Exercise data »
────
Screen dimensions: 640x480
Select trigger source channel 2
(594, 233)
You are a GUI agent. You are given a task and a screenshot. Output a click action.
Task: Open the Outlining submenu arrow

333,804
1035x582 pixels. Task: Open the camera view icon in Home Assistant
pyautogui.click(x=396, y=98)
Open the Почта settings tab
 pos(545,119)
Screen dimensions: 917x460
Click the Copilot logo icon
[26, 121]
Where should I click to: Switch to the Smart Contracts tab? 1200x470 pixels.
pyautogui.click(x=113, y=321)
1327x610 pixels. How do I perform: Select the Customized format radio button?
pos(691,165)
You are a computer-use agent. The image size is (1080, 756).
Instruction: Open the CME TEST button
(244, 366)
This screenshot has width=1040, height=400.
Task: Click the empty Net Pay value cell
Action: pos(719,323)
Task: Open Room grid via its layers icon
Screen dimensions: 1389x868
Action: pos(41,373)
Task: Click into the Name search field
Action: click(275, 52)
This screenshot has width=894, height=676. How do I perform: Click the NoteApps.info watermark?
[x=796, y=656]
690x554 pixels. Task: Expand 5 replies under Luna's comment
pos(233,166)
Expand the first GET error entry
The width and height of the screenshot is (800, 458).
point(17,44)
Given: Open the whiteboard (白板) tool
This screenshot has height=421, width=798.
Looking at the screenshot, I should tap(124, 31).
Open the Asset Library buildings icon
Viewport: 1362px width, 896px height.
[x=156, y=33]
────
Everything from the line containing "1035x582 pixels. Task: Open" through the last line of the listing must be reproduced exactly, and no other line.

1035x582 pixels. Task: Open the camera view icon in Home Assistant
pyautogui.click(x=396, y=98)
Open the Почта settings tab
 pos(545,119)
Screen dimensions: 917x460
Click the Copilot logo icon
[26, 121]
Where should I click to: Switch to the Smart Contracts tab? 1200x470 pixels.
pyautogui.click(x=113, y=321)
1327x610 pixels. How do I perform: Select the Customized format radio button?
pos(691,165)
You are a computer-use agent. The image size is (1080, 756).
Instruction: Open the CME TEST button
(244, 366)
This screenshot has width=1040, height=400.
Task: Click the empty Net Pay value cell
Action: pos(719,323)
Task: Open Room grid via its layers icon
Screen dimensions: 1389x868
Action: pos(41,373)
Task: Click into the Name search field
Action: click(275, 52)
This screenshot has width=894, height=676. How do I perform: Click the NoteApps.info watermark?
[x=796, y=656]
690x554 pixels. Task: Expand 5 replies under Luna's comment
pos(233,166)
Expand the first GET error entry
The width and height of the screenshot is (800, 458).
point(17,44)
Given: Open the whiteboard (白板) tool
This screenshot has height=421, width=798.
Looking at the screenshot, I should tap(124, 31).
Open the Asset Library buildings icon
Viewport: 1362px width, 896px height.
[x=156, y=33]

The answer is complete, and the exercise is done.